Może najlepiej aby pracownie, raz ( a najlepiej dwa razy) do roku obdzwaniały wszystkich swoich klientów proponując im darmowe wędziska na dowolnym blanku, w cenie 10zł, byle tylko nikt nic złego o pracowni nie powiedział. Moim zdaniem to jest działanie proklienckie Dobrym dodatkiem byłby dojazd ( oczywiście darmowy) rodbuildera do klienta w przypadku gdy ten zbyt mocno połączy oba składy blanku i trzeba będzie użyć mocy jedi aby segmenty rozdzielić.

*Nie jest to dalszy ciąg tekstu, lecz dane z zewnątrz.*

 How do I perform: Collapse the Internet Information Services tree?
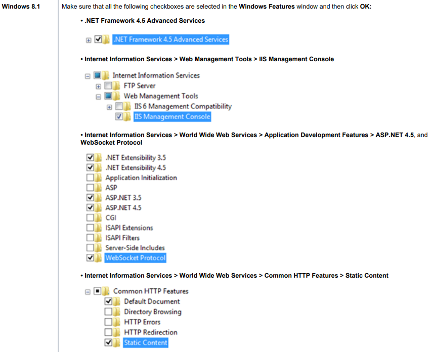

To nie jest czarna magia ani działanie poza prawem, to zwykłe uszkodzenie wędziska, które powstało w ten czy inny sposób, nie ma większego znaczenia w jaki. Procedury w takich przypadkach są bardzo jasno określone i żadna pracownia nie powinna w takim przypadku brać wszystkiego na siebie bo niby z jakiej racji. Świadczenie usług rodbuilderskich to taki sam proceder jak szycie portek czy usługi tapicerskie. Rozumiem, że jak koledze przetrze się skóra na kanapie to producent, bijąc pokłony, zabiera felerną kanapę i w jej miejsce wstawia najnowszy model wyra w bydlęcej skórze prima sort, błagając aby załatwić sprawę po cichu? jeżeli w warunkach gwarancji nie ma informacji o usłudze D2D to wędzisko należy bezwzględnie dostarczyć do pracowni/dealera blanku/gwaranta na swój koszt i to nie podlega żadnej dyskusji.
Moim zdaniem zabrakło odrobiny dobrej woli ze strony pracowni i zrozumienia z obu stron ale nadal jestem zdania, że dopiero po oględzinach można rozmawiać o dalszych krokach bo są one od tych oględzin zależne. Tutaj nie ma co nagłaśniać ani wyciszać bo wszystko jest jasne. Przynajmniej dla mnie.